Exercise $$\PageIndex{4}$$

$$\bigstar$$ Solve each exponential equation. Find the exact answer and then approximate it to three decimal places.

 81. $$2^{x}=74$$ 82. $$5^{x}=110$$ 83. $$4^{x}=112$$ 84. $$3^{x}=89$$ 85. $$e^{x}=8$$ 86. $$e^{x}=16$$ 87. $$\left(\frac{1}{3}\right)^{x}=8$$ 88. $$\left(\frac{1}{2}\right)^{x}=6$$ 89. $$3 e^{x+2}=9$$ 90. $$6 e^{2 x}=24$$ 91. $$2 e^{3 x}=32$$ 92. $$4 e^{x+1}=16$$ 93. $$\frac{1}{3} e^{x}=2$$ 94. $$\frac{1}{4} e^{x}=3$$ 95. $$e^{x-1}+4=12$$ 96. $$e^{x+1}+2=16$$ 97. $$6^{4 x-17}=216$$ 98. $$3^{3 x+1}=81$$ 99. $$\dfrac{e^{x^{2}}}{e^{x}}=e^{20}$$ 100. $$\dfrac{e^{x^{2}}}{e^{14}}=e^{5 x}$$ 101. $$\left(\frac{1}{2}\right)^{x}=10$$ 102. $$6^{x}=91$$ 103. $$8 e^{x+5}=56$$ 104. $$7 e^{x-3}=35$$
 81. $$x=\frac{\log 74}{\log 2} \approx 6.209$$ 83. $$x=\frac{\log 112}{\log 4} \approx 3.404$$ 85. $$x=\ln 8 \approx 2.079$$ 87. $$x=\dfrac{\log 8}{\log \frac{1}{3}} \approx-1.893$$ 89. $$x=\ln 3-2 \approx-0.901$$ 91. $$x=\frac{\ln 16}{3} \approx 0.924$$ 93. $$x=\ln 6 \approx 1.792$$ 95. $$x=\ln 8+1 \approx 3.079$$ 97. $$x=5$$ 99. $$x=-4, x=5$$ 101. $$x=\dfrac{\log 10}{\log \frac{1}{2}} \approx-3.322$$ 103. $$x=\ln 7-5 \approx-3.054$$

$$\bigstar$$ For the following exercises, solve the exponential equation exactly.

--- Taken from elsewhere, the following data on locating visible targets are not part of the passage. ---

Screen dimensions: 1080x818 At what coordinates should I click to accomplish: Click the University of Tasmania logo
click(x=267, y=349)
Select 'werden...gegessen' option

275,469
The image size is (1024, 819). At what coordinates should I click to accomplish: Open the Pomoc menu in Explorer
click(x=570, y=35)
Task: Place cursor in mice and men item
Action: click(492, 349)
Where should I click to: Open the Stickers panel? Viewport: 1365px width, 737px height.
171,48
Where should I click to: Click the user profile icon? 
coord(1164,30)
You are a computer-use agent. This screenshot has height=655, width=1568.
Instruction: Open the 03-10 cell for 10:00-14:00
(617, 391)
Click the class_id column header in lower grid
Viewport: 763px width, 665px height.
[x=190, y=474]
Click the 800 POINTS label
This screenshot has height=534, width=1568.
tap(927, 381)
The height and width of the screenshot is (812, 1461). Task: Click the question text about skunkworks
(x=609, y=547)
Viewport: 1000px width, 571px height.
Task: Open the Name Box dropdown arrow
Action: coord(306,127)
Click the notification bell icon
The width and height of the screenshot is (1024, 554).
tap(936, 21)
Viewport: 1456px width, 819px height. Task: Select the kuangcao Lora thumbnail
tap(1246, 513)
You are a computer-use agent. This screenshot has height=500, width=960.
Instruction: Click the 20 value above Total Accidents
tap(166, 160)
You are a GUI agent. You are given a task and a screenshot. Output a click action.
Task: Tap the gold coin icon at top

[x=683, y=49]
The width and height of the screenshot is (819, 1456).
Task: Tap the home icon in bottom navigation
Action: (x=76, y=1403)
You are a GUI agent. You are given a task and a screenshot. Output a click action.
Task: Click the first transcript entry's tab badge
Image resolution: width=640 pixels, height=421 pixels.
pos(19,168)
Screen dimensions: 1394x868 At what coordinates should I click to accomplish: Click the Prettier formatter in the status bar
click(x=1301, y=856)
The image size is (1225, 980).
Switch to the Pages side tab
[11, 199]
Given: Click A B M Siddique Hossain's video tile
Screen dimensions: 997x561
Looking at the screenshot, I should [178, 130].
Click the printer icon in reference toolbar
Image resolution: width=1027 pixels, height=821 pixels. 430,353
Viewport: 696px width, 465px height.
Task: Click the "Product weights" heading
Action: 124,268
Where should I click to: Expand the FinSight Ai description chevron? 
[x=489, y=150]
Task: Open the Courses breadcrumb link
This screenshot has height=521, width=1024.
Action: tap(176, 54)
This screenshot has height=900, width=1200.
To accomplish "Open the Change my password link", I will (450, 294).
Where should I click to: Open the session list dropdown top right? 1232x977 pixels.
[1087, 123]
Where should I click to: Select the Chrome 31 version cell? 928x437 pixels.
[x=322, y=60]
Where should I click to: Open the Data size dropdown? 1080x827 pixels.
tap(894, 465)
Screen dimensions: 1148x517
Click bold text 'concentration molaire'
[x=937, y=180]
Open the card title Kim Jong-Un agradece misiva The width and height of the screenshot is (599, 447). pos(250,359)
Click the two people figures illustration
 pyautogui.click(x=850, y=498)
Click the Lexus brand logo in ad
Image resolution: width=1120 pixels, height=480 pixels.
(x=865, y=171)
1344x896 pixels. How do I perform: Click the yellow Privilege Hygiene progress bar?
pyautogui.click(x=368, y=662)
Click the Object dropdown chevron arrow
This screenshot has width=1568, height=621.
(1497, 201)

 105. $$e^{3x}−15=0$$ 106. $$5^x=125$$ 107. $$4^{x+1}−32=0$$ 108. $$8^x=4$$ 109. $$10^x=7.21$$ 110. $$3^{x/14}=\frac{1}{10}$$ 111. $$7^{3x−2}=11$$ 112. $$4⋅2^{3x}−20=0$$

$$\bigstar$$ For the following exercises, solve each equation. Write the exact solution, and then approximate the answer to $$3$$ decimal places.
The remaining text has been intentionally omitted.